Books have an interesting history. As incubators of ideas they have bred revolutions which, in turn, have spawned myriad characters—both nauseating and colourful—making history in their own right.
However, books also have a history of upsetting people, powerful people at that. They have found books inconvenient, to say the very least. Recall what conquerors, in particular, did with books of the lands vanquished by them.
History informs us, for instance, of Hulagu Khan, the Mongol conqueror and grandson of Genghis Khan, having a particular dislike of books. When he overran Baghdad, in 1258, he torched every library of books in what was then the greatest seat of scholarship in the world. Mountains of books, turned to ashes, were dumped into river Tigris, whose water remained dark for weeks afterwards.
In medieval Europe, it was common for the Church to condemn books and their authors at will. Torching books that raised the ire of bishops and cardinals was an accepted practice, as was the burning of their authors at the stakes.
Dislike of unsavoury books, and blatant condemnation of those penning them, haven’t died down, or gone out of fashion even in our modern world. Totalitarian regimes have outshone each other in coming down hard on books and authors who dared write what didn’t catch the fancy of autocrats. Salman Rushdie’s Satanic Verses unleashed a storm across the Islamic world and Ayatollah Khomeini of Iran issued an edict against him, calling for his death.
But allergy to books seen non-conforming or out-of-line is very much in vogue in supposedly democratic and open societies, too.
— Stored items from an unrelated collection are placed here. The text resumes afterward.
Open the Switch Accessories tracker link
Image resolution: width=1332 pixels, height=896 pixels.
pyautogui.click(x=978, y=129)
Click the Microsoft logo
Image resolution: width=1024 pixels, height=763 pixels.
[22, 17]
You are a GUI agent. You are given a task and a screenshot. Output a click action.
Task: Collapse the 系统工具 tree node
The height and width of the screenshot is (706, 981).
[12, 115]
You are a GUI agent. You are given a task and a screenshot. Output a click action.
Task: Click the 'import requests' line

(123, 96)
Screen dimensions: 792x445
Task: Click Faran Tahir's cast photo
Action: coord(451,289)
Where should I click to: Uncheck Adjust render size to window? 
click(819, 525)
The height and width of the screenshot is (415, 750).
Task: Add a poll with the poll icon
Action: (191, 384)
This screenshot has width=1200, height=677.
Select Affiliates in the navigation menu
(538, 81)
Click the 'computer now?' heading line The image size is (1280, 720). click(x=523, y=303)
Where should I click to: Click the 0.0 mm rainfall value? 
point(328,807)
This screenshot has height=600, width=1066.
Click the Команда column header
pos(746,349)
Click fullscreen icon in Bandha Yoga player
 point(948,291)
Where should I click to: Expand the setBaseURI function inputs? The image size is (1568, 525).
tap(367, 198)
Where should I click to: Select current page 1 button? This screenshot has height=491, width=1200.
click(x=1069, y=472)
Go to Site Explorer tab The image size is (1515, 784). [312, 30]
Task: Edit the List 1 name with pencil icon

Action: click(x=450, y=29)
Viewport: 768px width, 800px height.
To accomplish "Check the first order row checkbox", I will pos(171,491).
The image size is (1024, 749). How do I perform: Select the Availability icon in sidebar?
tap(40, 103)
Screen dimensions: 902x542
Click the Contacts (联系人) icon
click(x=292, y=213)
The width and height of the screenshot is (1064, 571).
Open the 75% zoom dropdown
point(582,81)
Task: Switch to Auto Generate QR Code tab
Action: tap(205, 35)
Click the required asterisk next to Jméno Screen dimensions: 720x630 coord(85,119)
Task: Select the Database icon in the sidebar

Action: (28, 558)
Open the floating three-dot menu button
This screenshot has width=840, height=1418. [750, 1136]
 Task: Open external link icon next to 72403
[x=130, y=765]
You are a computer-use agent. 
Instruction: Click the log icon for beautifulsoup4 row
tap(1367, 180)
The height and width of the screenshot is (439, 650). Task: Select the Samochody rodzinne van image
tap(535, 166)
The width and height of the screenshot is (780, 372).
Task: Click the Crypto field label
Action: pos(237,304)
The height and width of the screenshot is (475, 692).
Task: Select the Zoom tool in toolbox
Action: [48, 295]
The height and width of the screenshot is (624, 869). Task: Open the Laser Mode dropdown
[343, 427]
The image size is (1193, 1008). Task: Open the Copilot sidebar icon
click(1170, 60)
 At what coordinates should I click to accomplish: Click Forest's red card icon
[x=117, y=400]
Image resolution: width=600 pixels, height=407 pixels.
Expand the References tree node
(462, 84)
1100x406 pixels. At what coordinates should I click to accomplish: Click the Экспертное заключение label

Pakistanis flaunt with great pride the openness and vibrancy of their news media as evidence of their total liberalism and democratic credentials. That may be true up to an extent. However, the uproar at the recent publication of a book by Retired General Asad Durrani, a former head of Pakistan’s intelligence agency, the ISI, belies the claim of the country being all kosher as far as freedom of expression is concerned.
Durrani has co-authored the book, The Spy Chronicles: RAW, ISI and the Illusion of Peace with A S Dulat, a former head of India’s intelligence agency, the RAW.
This joint product of penmanship by heads of the principal intelligence services of India and Pakistan was recently launched, more than a week ago, in Karnataka at a ceremony which attracted former Prime Minister Manmohan Singh and former Vice President of India, Hamid Ansari. In fact, according to Durrani, the seeds of this joint scholarly undertaking were sown in his mind by Ansari at their meeting some years ago at which Ansari, lamenting the sad state of no-love-lost between the South Asian twins, did some loud thinking about prospects, if any, of this “madness,” in his words, ever dying down or running out of steam.
If one were to take an entirely detached and non-partisan view of this joint publication, it’s a fantastic effort at understanding each other by, what may fashionably be described as, top sleuths of India and Pakistan. I must confess that it seemed like a totally ersatz thing to me when I heard of the heads of the two rival spy agencies putting their heads together to write a book, ostensibly in the interest of peace and normalcy between the two neighbouring countries.
But any sane person, anyone not swayed by parochial concerns or a false sense of national pride, should be expected to welcome this novel effort. Who could have imagined, until this book hit the headlines, that the chiefs of two spy agencies commonly believed to be constantly plotting against each other would think of putting their not-too-elegant history of being at each other’s throats behind them and break new ground.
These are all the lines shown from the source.